- Pitcher
- Born: January 21, 1881 Ypsilanti, Michigan, U.S.
- Died: Unknown
- Batted: UnknownThrew: Right

MLB debut
- August 14, 1902, for the Detroit Tigers

Last MLB appearance
- September 18, 1902, for the Detroit Tigers

MLB statistics
- Games pitched: 10
- Win–loss record: 2–7
- Earned run average: 6.13
- Stats at Baseball Reference

Teams
- Detroit Tigers (1902);

= Arch McCarthy =

American baseball player (born 1881)

Archibald Joseph McCarthy (born January 21, 1881) was an American pitcher in Major League Baseball. His career was short, and he only played for six weeks for the Detroit Tigers in 1902 and did not return for the following season. He debuted on August 14, 1902, at the age of 21 and played through the end of the 1902 Detroit Tigers season until September 18. Nothing is known of Arch McCarthy's life before or after his professional career, and his date of death is unknown.

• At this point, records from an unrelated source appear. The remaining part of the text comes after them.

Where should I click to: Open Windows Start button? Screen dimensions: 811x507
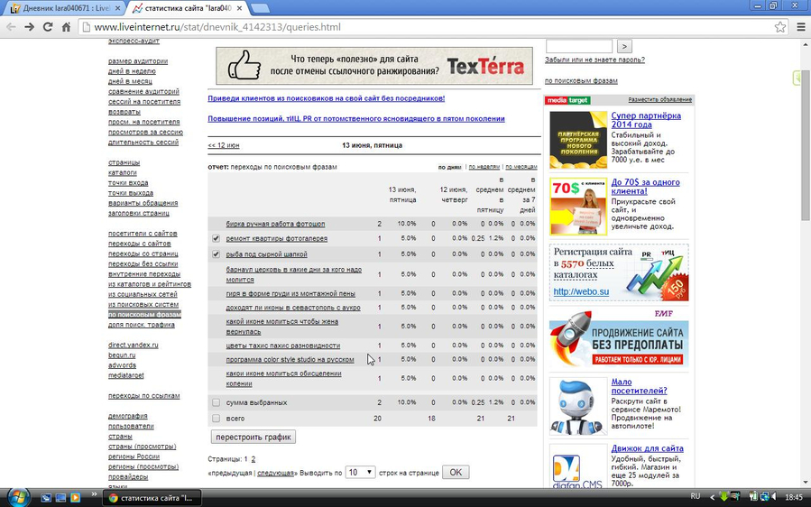(16, 498)
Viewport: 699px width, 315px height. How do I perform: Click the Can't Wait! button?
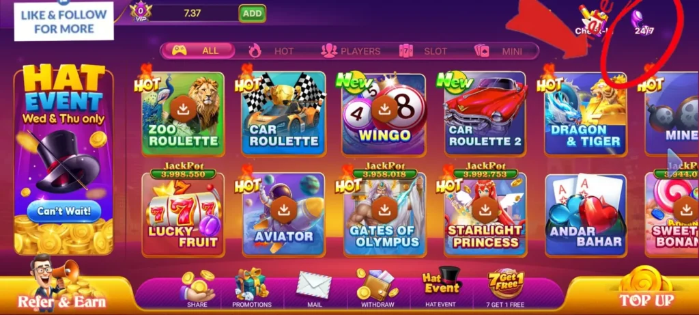click(x=63, y=211)
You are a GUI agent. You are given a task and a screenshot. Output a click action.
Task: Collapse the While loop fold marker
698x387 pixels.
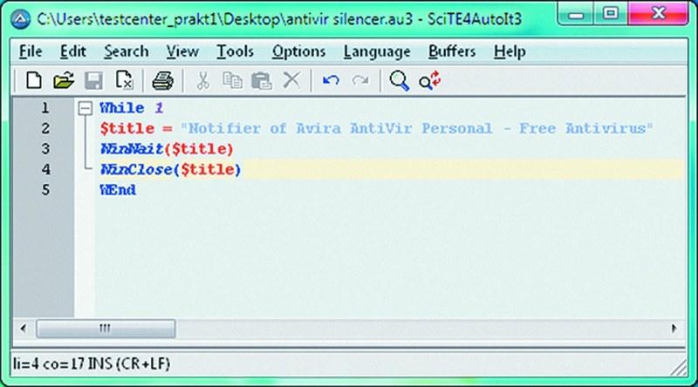(85, 109)
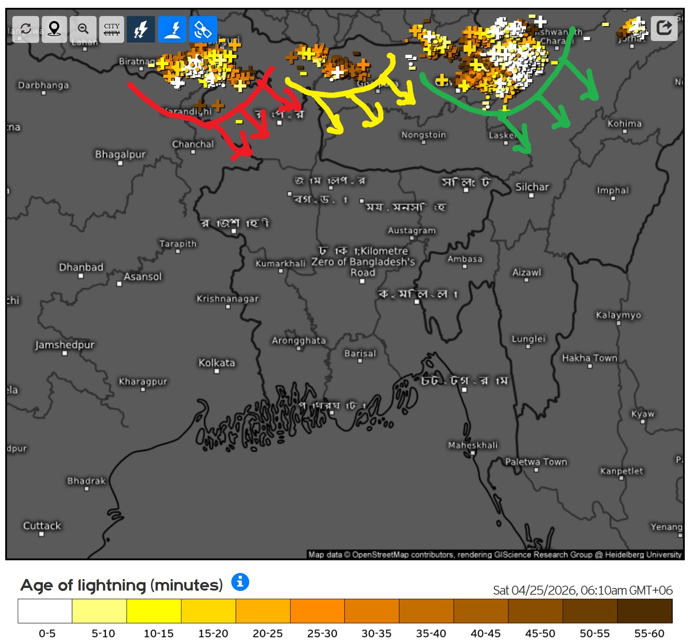Open the blue info icon beside legend title
Image resolution: width=690 pixels, height=642 pixels.
[x=240, y=582]
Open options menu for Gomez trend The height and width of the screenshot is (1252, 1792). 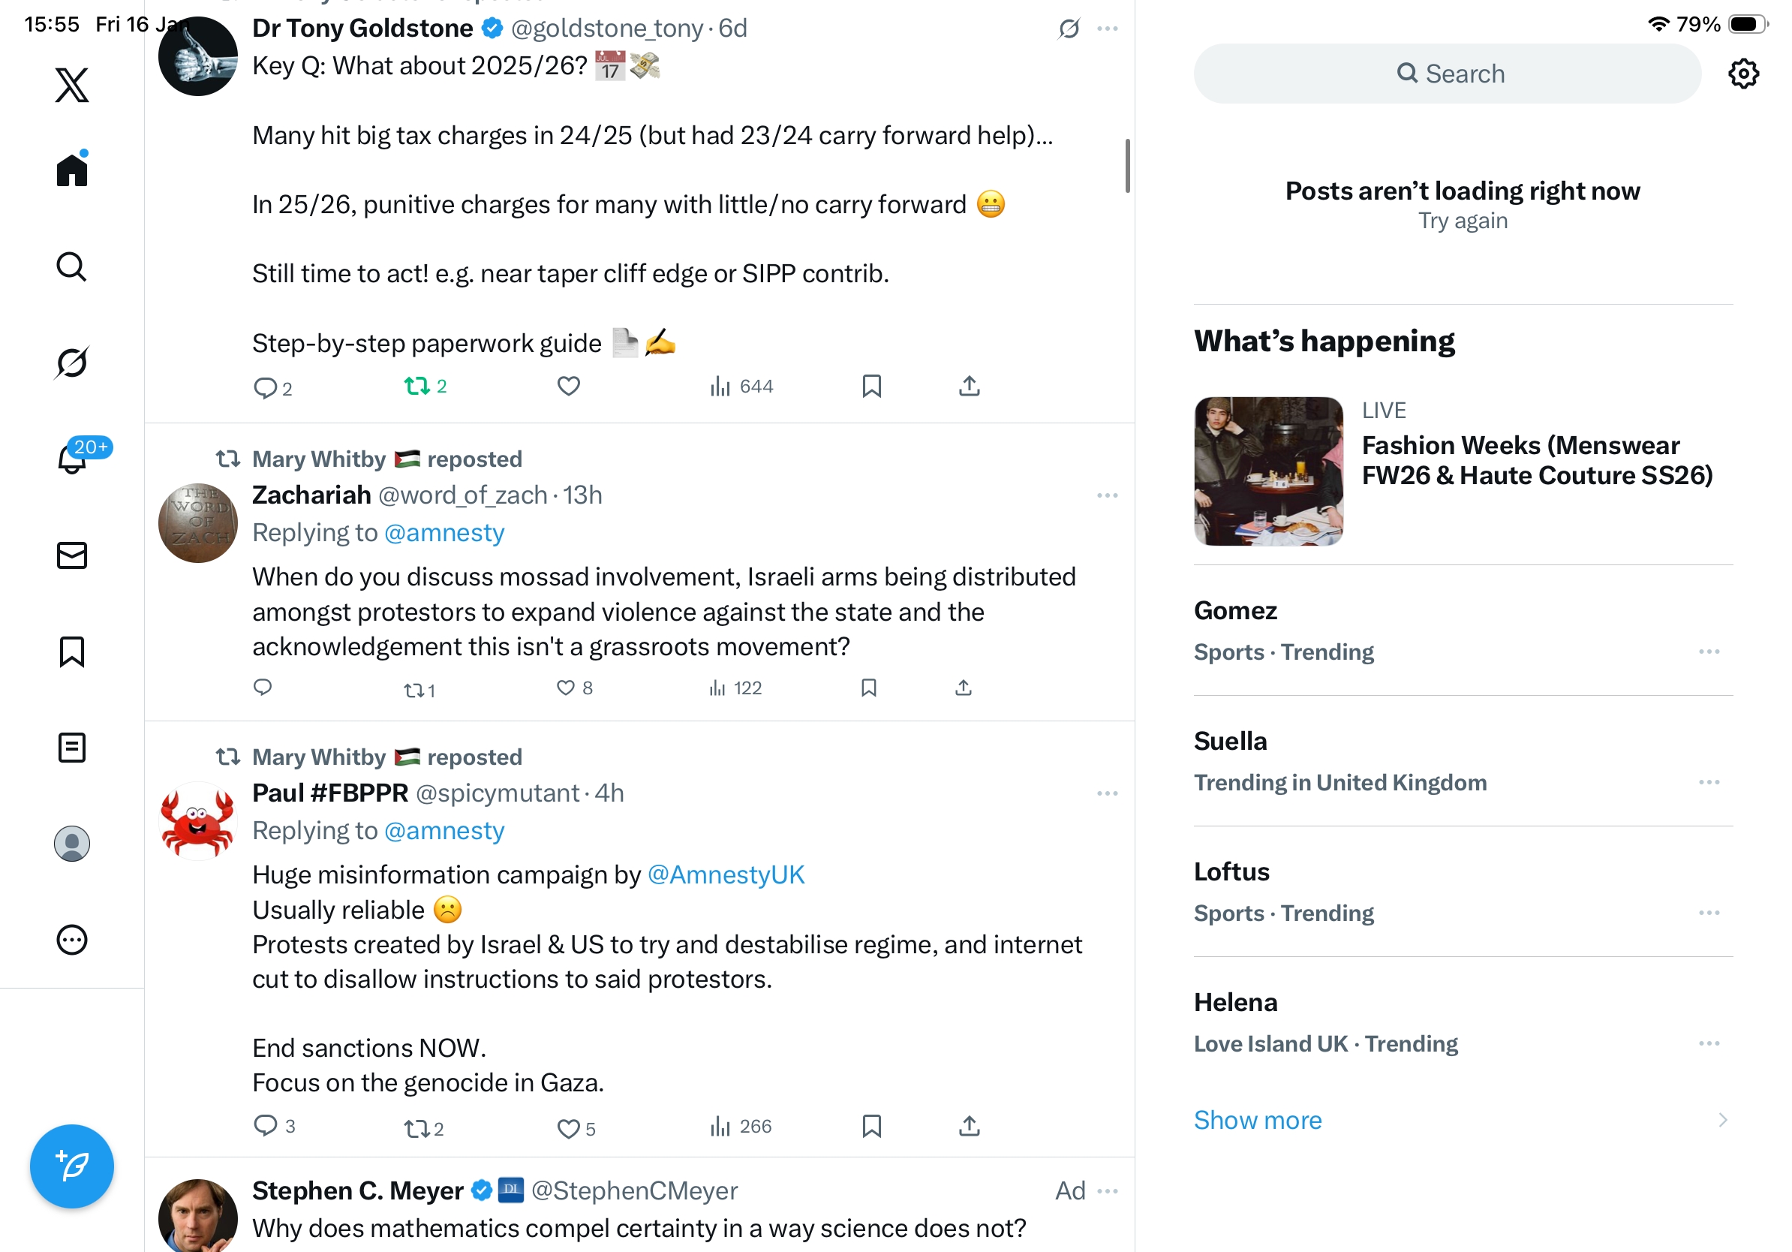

McCarthy pitched in 10 games during his six weeks for the Detroit Tigers, and he accumulated a win-loss record of 2–7 and a fairly high earned run average of 6.13. He had only 10 strikeouts in 72 innings pitched. His batting statistics were also very poor. He had only two hits in 28 at bats for a batting average of .071. That year, teammates Pete LePine, Lew Post, Lou Schiappacasse, and Ed Fisher also played their whole professional careers within the last few weeks of the Tigers' 1902 season. Jack Cronin was the only of the 12 pitchers on the Tigers roster that year to finish with a higher earned run average than McCarthy, although Cronin had a win-loss record of 0–0 as a relief pitcher. The Tigers struggled immensely in their second season in the American League and were constantly changing their roster, which was largely filled with young and inexperienced rookies. The Tigers finished the season with a record of 52–82–2 (.385) at 30½ games out of first place, which remains one of the team's worst seasons in history.